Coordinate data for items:
◆ ◆ ◆ ◆ ◆

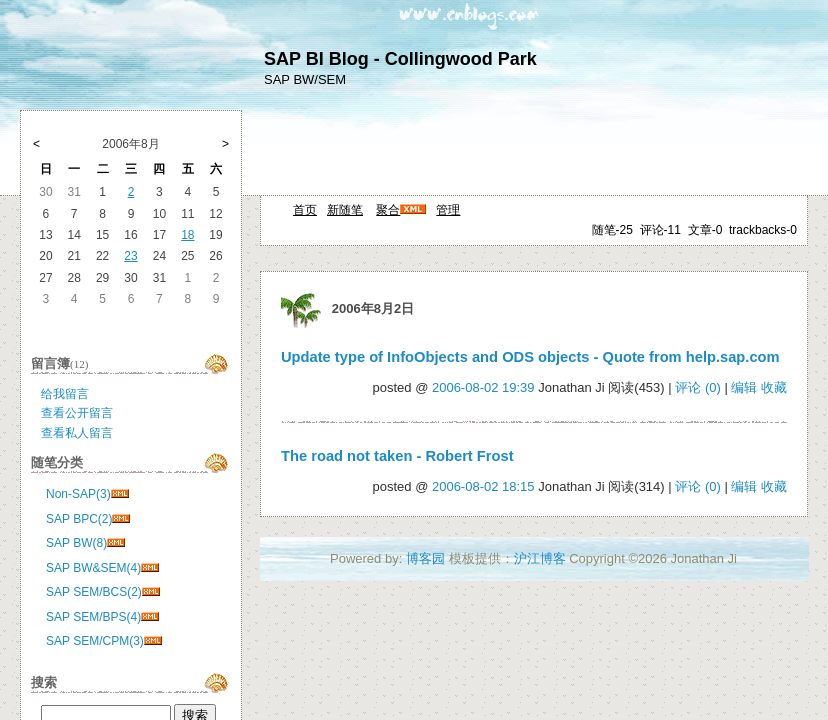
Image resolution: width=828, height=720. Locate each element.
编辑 (744, 387)
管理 (448, 210)
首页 (305, 210)
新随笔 (345, 210)
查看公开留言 (77, 413)
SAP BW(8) (76, 543)
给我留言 (65, 394)
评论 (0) (698, 387)
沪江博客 (540, 558)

◆ ◆ ◆ ◆ ◆

Written exercise
Which lines in the items contain the word "resolution"? Identify each one and copy it in full.

Output of the task
Image resolution: width=828, height=720. Locate each element.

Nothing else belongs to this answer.